Try it
Return, without anything added, the lines from the one containing "Select the 2020 year on the axis" through the end of the entries below, exactly as written.

(Stored data)
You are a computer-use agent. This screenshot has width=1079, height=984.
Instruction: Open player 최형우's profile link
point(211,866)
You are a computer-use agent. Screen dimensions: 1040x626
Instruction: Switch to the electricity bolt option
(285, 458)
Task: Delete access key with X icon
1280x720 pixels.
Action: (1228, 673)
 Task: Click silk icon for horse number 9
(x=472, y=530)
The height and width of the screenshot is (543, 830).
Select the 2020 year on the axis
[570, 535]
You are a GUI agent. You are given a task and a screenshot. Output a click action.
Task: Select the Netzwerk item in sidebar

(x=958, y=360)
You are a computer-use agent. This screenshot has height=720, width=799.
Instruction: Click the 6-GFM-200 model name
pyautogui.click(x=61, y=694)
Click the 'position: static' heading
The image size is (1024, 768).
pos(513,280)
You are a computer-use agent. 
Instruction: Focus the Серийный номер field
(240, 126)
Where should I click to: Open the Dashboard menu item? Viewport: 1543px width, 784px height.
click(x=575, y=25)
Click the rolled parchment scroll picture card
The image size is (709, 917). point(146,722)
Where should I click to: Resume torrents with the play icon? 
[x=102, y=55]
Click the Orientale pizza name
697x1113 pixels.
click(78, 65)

Task response
Select the 2020 year on the axis
[570, 535]
You are a GUI agent. You are given a task and a screenshot. Output a click action.
Task: Select the Netzwerk item in sidebar

(x=958, y=360)
You are a computer-use agent. This screenshot has height=720, width=799.
Instruction: Click the 6-GFM-200 model name
pyautogui.click(x=61, y=694)
Click the 'position: static' heading
The image size is (1024, 768).
pos(513,280)
You are a computer-use agent. 
Instruction: Focus the Серийный номер field
(240, 126)
Where should I click to: Open the Dashboard menu item? Viewport: 1543px width, 784px height.
click(x=575, y=25)
Click the rolled parchment scroll picture card
The image size is (709, 917). point(146,722)
Where should I click to: Resume torrents with the play icon? 
[x=102, y=55]
Click the Orientale pizza name
697x1113 pixels.
click(78, 65)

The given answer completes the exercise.